The 1859 Corliss engine in the Henry Ford Museum of American Innovation™—while considerably smaller than the Centennial Engine, producing only 300 horsepower—served more than 60 years as the central source of power for some dozen independent workshops in Providence. Owned by the Washington Real Estate Company, and donated anonymously to the museum in 1926, it is powerful and massively built but incorporates many graceful and apparently delicate elements. It is the only engine built by the Corliss Steam Engine Company during George Corliss’s lifetime to have survived.

This 1859 machine, like many of Corliss’s steam engines, remained in service far longer than his famous Centennial Engine. That machine was ultimately sold to American industrialist George Pullman, who, according to the Smithsonian Institution, had it shipped to Chicago in 35 boxcars and used it to power the machines that manufactured his sleeping cars. But after only 30 years of service, the historic steam engine “was sold as junk for $8 a ton.”

That such a machine was soon forgotten is a reminder that the unveiling at the Centennial Exposition marked a short-lived pinnacle in achievement for stationary steam power. The Industrial Revolution was well underway, fueled in good measure by Corliss’s steam engine innnovations decades earlier. And already a new disruptive technology—a power source called the internal combustion engine—was stirring in the minds of great engineers. Ten years after the Centennial Exposition, a German inventor named Karl Friedrich Benz registered a patent on an automobile powered by a gasoline-fueled internal combustion engine, marking a moment when the Age of Steam was giving way to the Age of the Automobile.

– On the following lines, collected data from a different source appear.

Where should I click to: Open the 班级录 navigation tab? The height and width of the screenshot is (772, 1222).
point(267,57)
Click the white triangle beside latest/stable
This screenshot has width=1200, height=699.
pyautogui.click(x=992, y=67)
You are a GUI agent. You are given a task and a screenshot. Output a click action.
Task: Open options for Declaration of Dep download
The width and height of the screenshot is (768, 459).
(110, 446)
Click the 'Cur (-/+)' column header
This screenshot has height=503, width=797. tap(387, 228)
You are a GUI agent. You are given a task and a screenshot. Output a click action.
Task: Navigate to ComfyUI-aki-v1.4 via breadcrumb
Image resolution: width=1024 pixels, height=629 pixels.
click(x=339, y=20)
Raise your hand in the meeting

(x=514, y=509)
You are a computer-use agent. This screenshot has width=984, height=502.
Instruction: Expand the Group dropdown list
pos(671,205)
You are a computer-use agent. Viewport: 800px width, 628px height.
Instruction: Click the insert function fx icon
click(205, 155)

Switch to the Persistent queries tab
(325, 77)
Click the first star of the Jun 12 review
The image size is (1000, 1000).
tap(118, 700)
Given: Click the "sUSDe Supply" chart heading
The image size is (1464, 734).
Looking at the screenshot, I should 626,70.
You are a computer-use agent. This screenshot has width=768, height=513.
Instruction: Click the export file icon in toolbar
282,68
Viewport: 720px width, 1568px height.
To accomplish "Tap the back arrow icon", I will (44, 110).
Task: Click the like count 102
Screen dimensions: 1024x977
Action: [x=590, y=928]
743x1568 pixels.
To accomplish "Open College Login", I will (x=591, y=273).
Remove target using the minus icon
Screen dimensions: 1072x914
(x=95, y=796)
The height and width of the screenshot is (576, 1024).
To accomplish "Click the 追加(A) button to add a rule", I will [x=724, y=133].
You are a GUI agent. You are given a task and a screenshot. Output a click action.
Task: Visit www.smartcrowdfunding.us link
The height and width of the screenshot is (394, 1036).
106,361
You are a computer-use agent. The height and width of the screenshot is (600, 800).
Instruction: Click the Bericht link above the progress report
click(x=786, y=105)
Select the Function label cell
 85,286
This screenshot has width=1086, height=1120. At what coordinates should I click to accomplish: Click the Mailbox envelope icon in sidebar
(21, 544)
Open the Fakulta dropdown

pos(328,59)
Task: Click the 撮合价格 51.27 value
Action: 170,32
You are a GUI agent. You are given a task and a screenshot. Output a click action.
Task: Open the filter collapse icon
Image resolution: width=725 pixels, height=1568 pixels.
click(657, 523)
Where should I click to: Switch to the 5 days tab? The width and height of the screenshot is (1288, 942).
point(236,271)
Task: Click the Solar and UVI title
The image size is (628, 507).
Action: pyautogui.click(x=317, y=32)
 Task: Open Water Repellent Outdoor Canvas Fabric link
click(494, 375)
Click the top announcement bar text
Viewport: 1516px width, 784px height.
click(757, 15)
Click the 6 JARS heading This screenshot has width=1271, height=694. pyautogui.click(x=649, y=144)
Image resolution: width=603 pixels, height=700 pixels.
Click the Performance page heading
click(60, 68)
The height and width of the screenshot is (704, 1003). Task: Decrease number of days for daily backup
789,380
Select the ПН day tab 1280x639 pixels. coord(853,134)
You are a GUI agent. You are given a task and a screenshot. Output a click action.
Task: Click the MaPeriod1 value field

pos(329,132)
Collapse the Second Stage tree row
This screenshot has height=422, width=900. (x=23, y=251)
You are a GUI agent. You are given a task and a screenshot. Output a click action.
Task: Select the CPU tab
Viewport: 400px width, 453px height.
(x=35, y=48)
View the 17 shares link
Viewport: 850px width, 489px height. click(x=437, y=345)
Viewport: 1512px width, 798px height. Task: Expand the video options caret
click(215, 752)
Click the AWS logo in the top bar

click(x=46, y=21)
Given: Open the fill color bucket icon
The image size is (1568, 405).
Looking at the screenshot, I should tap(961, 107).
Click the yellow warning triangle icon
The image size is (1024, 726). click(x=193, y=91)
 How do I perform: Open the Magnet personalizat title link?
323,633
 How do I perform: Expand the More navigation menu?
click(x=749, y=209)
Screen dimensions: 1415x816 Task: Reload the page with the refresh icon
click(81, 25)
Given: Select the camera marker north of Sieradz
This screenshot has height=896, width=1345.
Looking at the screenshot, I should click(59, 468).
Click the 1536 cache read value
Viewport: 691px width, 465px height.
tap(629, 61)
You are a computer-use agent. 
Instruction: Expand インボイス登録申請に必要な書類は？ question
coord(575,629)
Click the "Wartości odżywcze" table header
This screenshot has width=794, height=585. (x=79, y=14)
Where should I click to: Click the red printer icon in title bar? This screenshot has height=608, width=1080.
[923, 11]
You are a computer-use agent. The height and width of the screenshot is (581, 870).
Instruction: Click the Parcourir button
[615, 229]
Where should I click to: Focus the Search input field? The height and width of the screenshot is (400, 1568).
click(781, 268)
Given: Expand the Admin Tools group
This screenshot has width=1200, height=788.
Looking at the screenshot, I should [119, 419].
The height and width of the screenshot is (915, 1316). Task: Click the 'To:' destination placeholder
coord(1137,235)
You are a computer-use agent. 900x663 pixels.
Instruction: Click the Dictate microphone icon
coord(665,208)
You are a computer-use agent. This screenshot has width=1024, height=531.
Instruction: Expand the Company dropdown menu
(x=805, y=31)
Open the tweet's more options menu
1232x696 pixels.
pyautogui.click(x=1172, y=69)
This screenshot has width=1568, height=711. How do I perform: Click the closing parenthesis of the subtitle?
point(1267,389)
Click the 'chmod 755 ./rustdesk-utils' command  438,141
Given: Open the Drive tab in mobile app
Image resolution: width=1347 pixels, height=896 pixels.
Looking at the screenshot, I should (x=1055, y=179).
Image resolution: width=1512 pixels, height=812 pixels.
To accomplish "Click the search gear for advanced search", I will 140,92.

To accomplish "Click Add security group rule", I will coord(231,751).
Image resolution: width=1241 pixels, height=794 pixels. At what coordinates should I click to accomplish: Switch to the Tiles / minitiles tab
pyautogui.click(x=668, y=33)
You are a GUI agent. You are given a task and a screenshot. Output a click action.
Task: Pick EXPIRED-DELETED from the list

“Corliss is a useful reminder to us that anything that’s highly innovative at any given point is the result of a process that will result in that innovation also becoming obsolete,” says Greuther. “He was absolutely incredible in his field and he continued to refine, but eventually he was swept aside. That’s a fascinating lesson: Innovation as a process should be our perennial focus. Innovations individually all have the seeds of their demise hardwired into what they are. I remind myself of that all the time. The most modern thing you can think of will, at some point, be the most ancient thing in someone else’s eyes.”